== TEXT ==
"I want to thank the Lord for letting me live in Riverview... Such a wonderful place.. Wonderful place to live. Everything was in Riverview.. grocery store, laundrymat, funeral home, Sarge's Place.. It's really gonna be missed because we were the first family to move in the apartments, December 1940.
I love Riverview always!
- Mamie Gillenwater
We got that note from Mrs. Mamie "Tootsie" Gillenwater in the Douglass Alumni Association Website office, right after she was forced to moved from Apartment 79 in the Riverview Apartments. The buildings were demolished a short time later to make room for the HOPE VI Homes Development, planned for the site.
The demolition broke the heart of the neighborhood matriarch everybody calls "Miss Mamie." She'd lived in Apartments 40, then 15, then 79. It was in 79 she got the news that the apartments were to be torn down.
"I had a fit when they came by and told me about what was going to happen here in Riverview," she remembers, "that they were tearing down all the houses. I said, 'you kidding.' They said 'no m'am.. we're telling the truth.' And then they told me when I had to move out. I cried and cried. I didn't know if we'd have a Riverview back or not."
During the two-year time when most neighborhood residents were looking at an empty field that was better suited for Canada geese, Miss Mamie saw nothing. She refused to come back to see the ground where the apartments once stood.
"All that time, I wouldn't come over here," she says. "Period. Somebody said 'come on, let's go over and see what they're doing, what they're building' and I said 'no, I don't want to see it.' You remember Calvin... I was supposed to be with you all that day in the (Douglass School) auditorium ("The Last Great Program at Douglass"). "I said, 'no.. I don't want to see it. It just hurt too bad."
"I imagine there were a lot of tears that day."
She also remembers the opportunity she had to move into her late brother "O.M." Gillenwater's home at the corner of Carver and Douglass Streets, when his wife and her sister-in-law Ann, passed away.
"I didn't take it because I'd have to look over here and see no apartments," she says.
When Miss Mamie moved out of her Riverview apartment, her adventure really began. First stop.. The Washington School Apartments on East Sevier Avenue.
"They got some beautiful apartments there," she says, "but the first day over there, I fell. This ole walker was so slick over there. I fell and couldn't get up, and I had to call somebody on my monitor. I fell a lot over there."
Next stop.. the Holston Terrace Apartments.
"Oh Lord.. I was living between two people that acted terrible," she says. "They started being bad up there, cutting people's tires, cut everybody's tires. Everybody was nice to me, but I was ready to go, ready to get out of there. It was pitiful. I'd go to bed at night, I was so scared, I put a chair against the door. Nice people, but they were just rowdy."

== PROBLEMS AND TASKS ==
**a.** Decide whether each statement agrees with the passage about Mamie Gillenwater. Answer yes or no, and quote the words of the passage that settle it: (i) Her family was the first to move into the Riverview apartments. (ii) She accepted the chance to move into her late brother's home at the corner of Carver and Douglass Streets. (iii) After leaving Riverview, she went first to the Holston Terrace Apartments.
**b.** Resume the passage about Mamie Gillenwater, starting right after its last sentence.
None of the items that follow has any bearing on the passage about Mamie Gillenwater.

== EXCERPTED DATA ==

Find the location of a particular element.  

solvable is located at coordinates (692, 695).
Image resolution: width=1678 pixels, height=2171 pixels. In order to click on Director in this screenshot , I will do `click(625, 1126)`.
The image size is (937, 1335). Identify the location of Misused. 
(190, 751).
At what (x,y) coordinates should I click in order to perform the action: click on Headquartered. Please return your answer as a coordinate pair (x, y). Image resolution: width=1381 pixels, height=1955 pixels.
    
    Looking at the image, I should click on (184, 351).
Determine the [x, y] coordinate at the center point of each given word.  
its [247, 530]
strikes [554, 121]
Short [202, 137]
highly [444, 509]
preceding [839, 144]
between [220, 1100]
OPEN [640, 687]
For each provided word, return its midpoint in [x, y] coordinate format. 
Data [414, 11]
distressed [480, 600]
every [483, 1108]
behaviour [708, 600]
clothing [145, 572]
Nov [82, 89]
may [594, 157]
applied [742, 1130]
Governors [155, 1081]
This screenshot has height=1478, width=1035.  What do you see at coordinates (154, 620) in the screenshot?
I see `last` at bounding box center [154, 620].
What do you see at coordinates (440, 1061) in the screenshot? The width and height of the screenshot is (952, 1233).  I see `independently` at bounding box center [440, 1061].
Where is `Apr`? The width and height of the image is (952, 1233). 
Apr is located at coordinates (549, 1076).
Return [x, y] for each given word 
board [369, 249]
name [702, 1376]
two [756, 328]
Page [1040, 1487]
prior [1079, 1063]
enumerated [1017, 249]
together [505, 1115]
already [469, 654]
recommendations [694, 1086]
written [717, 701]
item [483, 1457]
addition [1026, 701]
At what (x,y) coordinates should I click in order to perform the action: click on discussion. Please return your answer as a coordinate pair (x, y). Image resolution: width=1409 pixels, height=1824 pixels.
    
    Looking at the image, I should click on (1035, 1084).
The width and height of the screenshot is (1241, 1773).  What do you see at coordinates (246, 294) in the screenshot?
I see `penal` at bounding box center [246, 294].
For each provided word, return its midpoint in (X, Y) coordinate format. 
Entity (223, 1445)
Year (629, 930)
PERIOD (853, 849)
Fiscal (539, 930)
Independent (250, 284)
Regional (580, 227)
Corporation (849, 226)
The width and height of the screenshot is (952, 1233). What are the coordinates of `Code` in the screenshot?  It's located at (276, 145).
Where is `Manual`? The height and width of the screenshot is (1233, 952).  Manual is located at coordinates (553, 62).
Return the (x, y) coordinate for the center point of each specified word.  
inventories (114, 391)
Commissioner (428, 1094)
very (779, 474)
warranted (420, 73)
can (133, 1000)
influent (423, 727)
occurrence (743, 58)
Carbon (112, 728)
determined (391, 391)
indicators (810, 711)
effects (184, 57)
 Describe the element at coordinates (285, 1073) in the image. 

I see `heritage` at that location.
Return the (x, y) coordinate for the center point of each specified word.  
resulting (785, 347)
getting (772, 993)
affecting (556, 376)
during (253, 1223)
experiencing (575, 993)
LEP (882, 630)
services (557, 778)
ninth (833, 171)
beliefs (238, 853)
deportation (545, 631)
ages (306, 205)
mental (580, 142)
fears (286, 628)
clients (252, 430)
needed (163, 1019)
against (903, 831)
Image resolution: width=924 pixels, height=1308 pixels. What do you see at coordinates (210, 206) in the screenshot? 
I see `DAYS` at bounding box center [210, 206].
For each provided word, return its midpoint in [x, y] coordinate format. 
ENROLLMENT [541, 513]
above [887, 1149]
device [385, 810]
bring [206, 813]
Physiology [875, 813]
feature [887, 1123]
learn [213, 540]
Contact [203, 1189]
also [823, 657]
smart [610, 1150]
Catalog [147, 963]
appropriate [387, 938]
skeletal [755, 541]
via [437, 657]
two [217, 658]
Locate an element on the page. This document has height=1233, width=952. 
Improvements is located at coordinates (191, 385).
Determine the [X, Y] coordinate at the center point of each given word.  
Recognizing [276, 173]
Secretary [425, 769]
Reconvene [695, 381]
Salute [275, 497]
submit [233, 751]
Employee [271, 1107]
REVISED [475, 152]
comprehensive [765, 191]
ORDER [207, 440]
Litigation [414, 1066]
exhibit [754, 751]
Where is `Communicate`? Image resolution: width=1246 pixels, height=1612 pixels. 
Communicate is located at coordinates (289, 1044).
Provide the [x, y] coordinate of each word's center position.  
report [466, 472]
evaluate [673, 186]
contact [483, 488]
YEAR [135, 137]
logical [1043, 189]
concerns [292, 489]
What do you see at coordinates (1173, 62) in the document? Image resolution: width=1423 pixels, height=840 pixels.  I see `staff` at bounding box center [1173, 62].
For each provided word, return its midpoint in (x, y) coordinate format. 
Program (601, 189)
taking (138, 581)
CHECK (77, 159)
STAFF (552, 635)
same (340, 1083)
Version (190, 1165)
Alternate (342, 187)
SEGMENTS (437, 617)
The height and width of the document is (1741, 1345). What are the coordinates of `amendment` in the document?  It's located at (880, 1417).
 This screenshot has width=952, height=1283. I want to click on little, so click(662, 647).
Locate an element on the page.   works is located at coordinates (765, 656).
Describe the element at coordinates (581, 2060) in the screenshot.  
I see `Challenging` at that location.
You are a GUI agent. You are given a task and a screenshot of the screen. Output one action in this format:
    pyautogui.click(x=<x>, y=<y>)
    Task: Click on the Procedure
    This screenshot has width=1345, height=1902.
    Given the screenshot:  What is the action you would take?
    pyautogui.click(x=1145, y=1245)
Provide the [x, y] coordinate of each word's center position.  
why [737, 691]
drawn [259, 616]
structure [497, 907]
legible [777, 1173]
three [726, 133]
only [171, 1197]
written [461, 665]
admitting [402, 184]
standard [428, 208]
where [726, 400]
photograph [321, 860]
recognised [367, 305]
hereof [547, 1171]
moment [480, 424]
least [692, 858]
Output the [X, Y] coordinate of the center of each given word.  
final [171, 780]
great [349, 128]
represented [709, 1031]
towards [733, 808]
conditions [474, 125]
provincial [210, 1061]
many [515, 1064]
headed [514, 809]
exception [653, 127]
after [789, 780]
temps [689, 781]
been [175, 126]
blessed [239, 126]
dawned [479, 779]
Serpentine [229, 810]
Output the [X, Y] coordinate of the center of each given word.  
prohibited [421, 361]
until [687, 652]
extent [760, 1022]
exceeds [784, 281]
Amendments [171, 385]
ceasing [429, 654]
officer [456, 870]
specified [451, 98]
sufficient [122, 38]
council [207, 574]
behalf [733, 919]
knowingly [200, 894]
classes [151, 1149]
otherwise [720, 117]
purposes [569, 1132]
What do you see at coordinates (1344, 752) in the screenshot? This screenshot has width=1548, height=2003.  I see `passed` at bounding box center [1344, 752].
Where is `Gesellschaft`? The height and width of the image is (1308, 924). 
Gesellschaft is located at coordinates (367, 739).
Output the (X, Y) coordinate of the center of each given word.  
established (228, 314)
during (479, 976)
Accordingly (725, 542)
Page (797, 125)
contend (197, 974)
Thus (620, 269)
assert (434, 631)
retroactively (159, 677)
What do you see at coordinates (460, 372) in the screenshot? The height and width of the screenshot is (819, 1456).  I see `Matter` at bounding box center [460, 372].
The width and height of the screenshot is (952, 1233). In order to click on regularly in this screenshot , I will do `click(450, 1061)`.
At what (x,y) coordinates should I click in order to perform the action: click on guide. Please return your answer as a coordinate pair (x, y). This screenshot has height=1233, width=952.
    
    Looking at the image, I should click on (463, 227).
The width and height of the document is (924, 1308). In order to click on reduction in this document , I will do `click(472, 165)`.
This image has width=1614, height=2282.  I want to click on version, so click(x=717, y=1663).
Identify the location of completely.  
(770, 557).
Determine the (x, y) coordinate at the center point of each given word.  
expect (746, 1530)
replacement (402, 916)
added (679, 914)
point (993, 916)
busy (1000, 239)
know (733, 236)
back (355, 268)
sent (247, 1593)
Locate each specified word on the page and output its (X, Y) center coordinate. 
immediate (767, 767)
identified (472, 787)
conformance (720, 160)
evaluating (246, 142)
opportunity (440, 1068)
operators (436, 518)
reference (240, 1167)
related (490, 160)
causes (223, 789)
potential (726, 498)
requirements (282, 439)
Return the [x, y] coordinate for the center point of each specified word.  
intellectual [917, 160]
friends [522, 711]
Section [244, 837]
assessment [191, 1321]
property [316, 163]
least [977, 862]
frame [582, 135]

== RESULTS OF THE TASKS ==
**a.**
(i) Yes: "we were the first family to move in the apartments, December 1940."
(ii) No: "I didn't take it because I'd have to look over here and see no apartments"
(iii) No: "First stop.. The Washington School Apartments on East Sevier Avenue."

**b.**
Although unnerving experiences piled up while she was away from the neighborhood she calls home, Miss Mamie says, they didn't compare to the monster that Riverview turned into in the 80's and 90's.
"Riverview was nice back in the day," she remembers. "But when they built that playground over there, that's when all the mess started. One day, them boys shot fireworks in the playground, and it was lighting up Riverview."
She says, it got to where she'd see the police running around "the projects" on a regular basis.
"One day I was sitting on the porch," she says, "and one man was running around, and the police was right behind him. The policeman grabbed him, and I started crying 'oh Lord, what's going on?' The policeman said 'honey, he just sold this boy we got in the police car some dope.' When they caught him in front of my place, they was throwing him around ever which-a-way."
Miss Mamie says, it seemed like every day, there was something bad going on.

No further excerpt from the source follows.